P.S. I don’t feel patronized but you should know that I am working on a PhD in mathematics so I do understand the notation pretty well. :slight_smile: Still, you never know who you’re talking to on the internet so there’s no reason you would know that. ;D As always, it’s nice to have a person to bounce ideas off. (It says that this thread has been read over 600 times at this point… anyone else want to chime in?)

See that’s odd because I’m tending towards siding with your original method now. But yes, your new diagram does show what I’m saying - as long as “just right” would form an arc with the top of the sprites top with the centre at the spites base. However, as you yourself said, I think the proof will be in the pudding. ie If it works. And don’t worry - I think everyone does that.

That is an interesting method. Thanks. I’ve never seen this “block matrix notation” before but I think I understand what it is.

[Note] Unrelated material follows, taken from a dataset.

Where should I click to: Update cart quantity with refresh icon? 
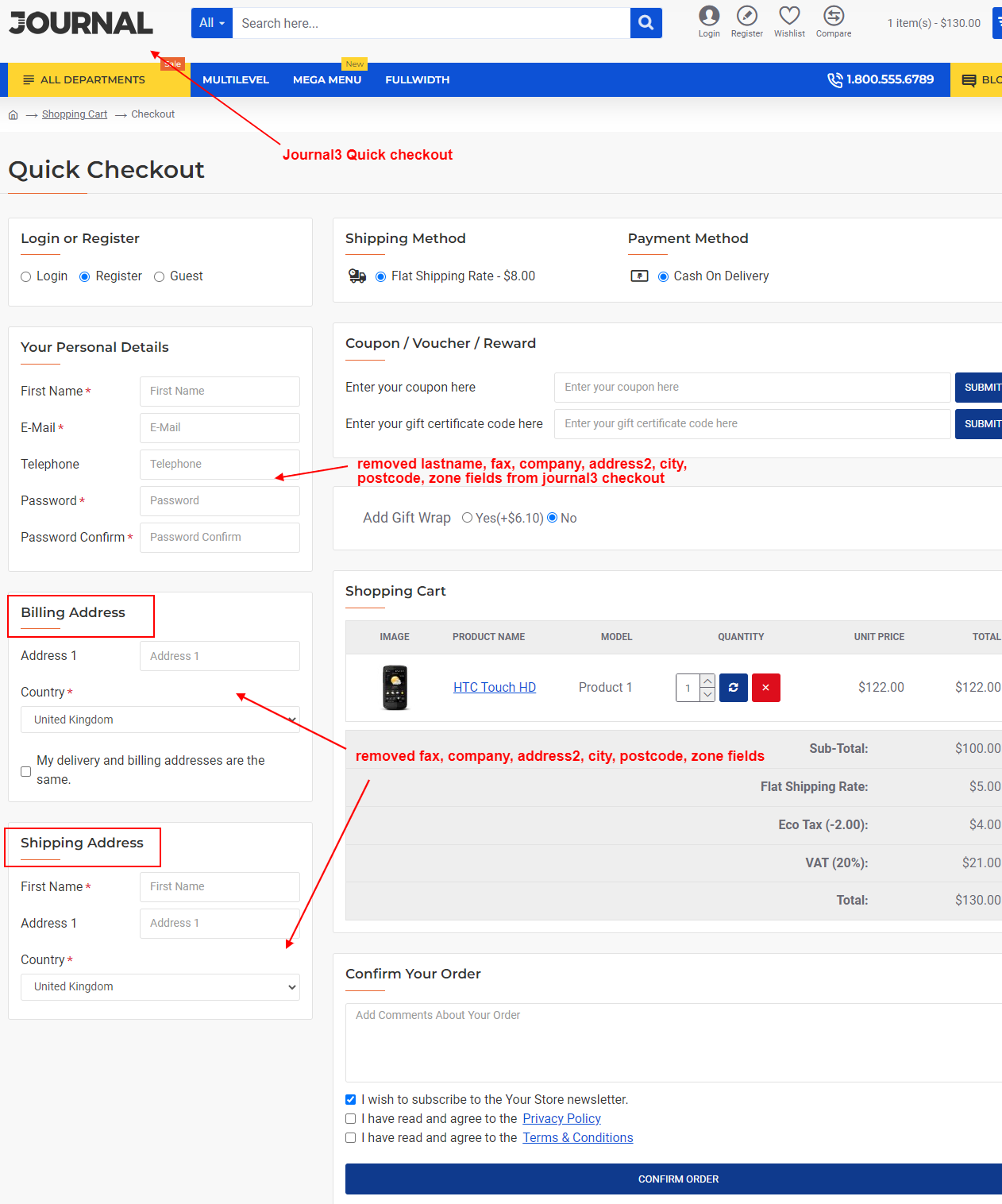(733, 688)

[quote]I am working on a PhD in mathematics so I do understand the notation pretty well
[/quote]
Now I feel very stupid for telling you about the cross product. But good to know. I myself am working on an mathematics A-Level (among other things). An A-Level is a pre-degree type qualification if you’re not from the UK.

I’ve got it working by using the technique discussed above. It still isn’t perfect, but it’s good enough. There is still a bit of undesirable behavior when sprites are too close to 3D objects or if the camera is at some extreme angle, but overall it works well enough for my purposes. As another poster said above, I can keep this from happening by implementing collision detection.

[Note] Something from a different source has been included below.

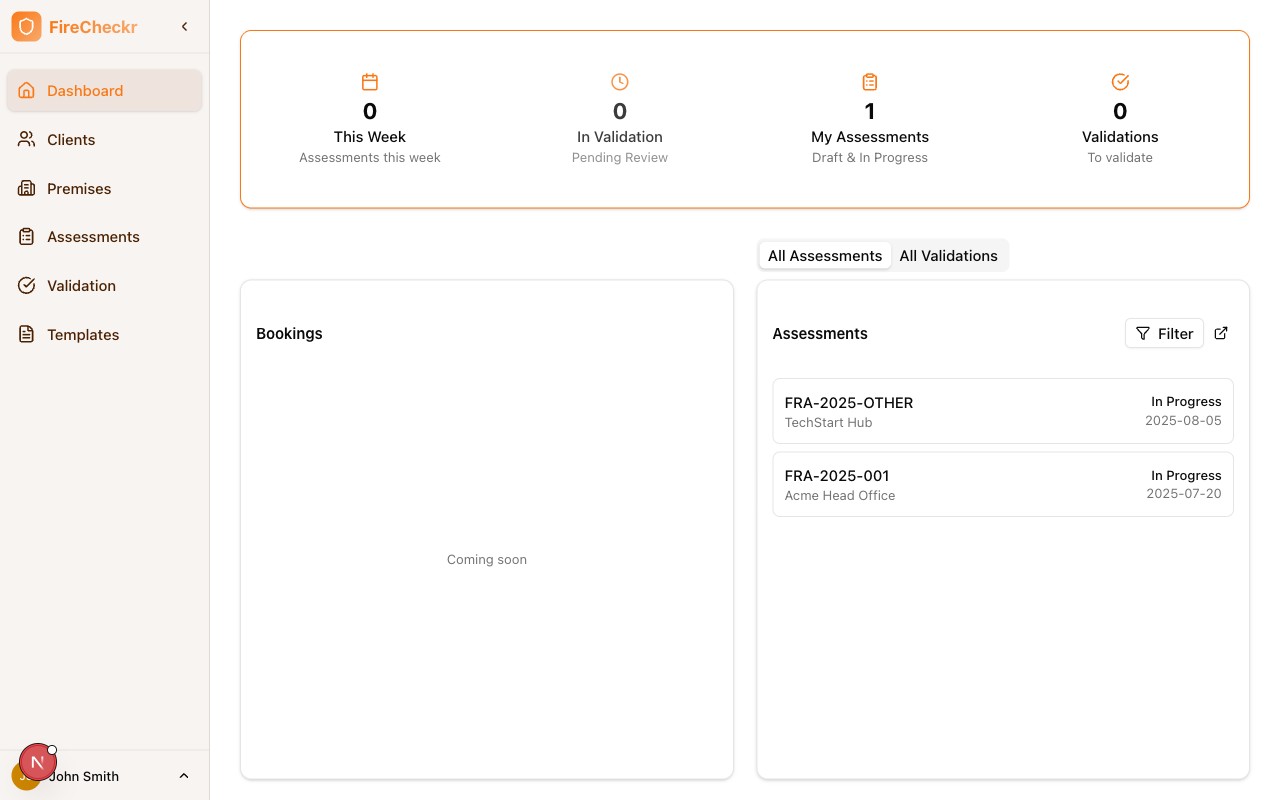Expand the John Smith user menu chevron
This screenshot has width=1280, height=800.
(184, 776)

Thanks for all the help. I’m going to clean up the code and then I’ll post it in case anyone else wanted to see it.

As promised, here is the code for the proper billboard shader:


////// VERTEX SHADER //////

#version 330

in vec3 position;
in vec2 texCoord;
in vec2 size;

out vec2 texCoord0;
out vec2 size0;

void main() {
	gl_Position = vec4(position, 1);
	size0 = size;
	texCoord0 = texCoord;
}

////// GEOMETRY SHADER //////

#version 330

layout (points) in;
layout (triangle_strip, max_vertices = 4) out;

uniform mat4 projectionMatrix;
uniform mat4 cameraMatrix;
uniform float scale = 6.5;

in vec2 texCoord0[];
in vec2 size0[];

out vec2 texCoord1;
out float depth1;

void main() {
	
	mat4 modelMatrix = mat4(1);
	modelMatrix[3] = gl_in[0].gl_Position;
	modelMatrix[0][0] = scale * size0[0].x;
	modelMatrix[1][1] = scale * size0[0].y;
	mat4 nonBillboardMatrix = projectionMatrix * cameraMatrix * modelMatrix;

	modelMatrix[3] = cameraMatrix * gl_in[0].gl_Position;
	mat4 billboardMatrix = projectionMatrix * modelMatrix;	

	// Emmit the verts

    gl_Position = billboardMatrix * vec4(-0.5, 0.0, 0.0, 1.0);
    texCoord1 = vec2(texCoord0[0].x, texCoord0[0].y + size0[0].y);
    depth1 = ((gl_DepthRange.diff * nonBillboardMatrix[3][2]  / nonBillboardMatrix[3][3]) 
    			+ gl_DepthRange.near + gl_DepthRange.far) / 2.0;
    EmitVertex();
    
    gl_Position = billboardMatrix * vec4(0.5, 0.0, 0.0, 1.0);
    texCoord1 = texCoord0[0] + size0[0];
    EmitVertex();

    gl_Position = billboardMatrix * vec4(-0.5, 1, 0.0, 1.0);
    texCoord1 = texCoord0[0];
    depth1 = ((gl_DepthRange.diff * (nonBillboardMatrix[1][2] + nonBillboardMatrix[3][2]) 
    	/ (nonBillboardMatrix[1][3] + nonBillboardMatrix[3][3])) 
    	+ gl_DepthRange.near + gl_DepthRange.far) / 2.0;
    EmitVertex();

    gl_Position = billboardMatrix * vec4(0.5, 1, 0.0, 1.0);
    texCoord1 = vec2(texCoord0[0].x + size0[0].x, texCoord0[0].y);
    EmitVertex();

    EndPrimitive();
}

////// FRAGMENT SHADER //////

#version 330

in vec2 texCoord1;
in float depth1;

uniform sampler2D sampler;

void main() {
	vec4 color = texture(sampler, texCoord1);

	gl_FragColor = color;
	gl_FragDepth = depth1;
	if(color.a != 1)
		discard;
}

As I said above, this still doesn’t work perfectly but it’s good enough for my needs and much better than what I had before!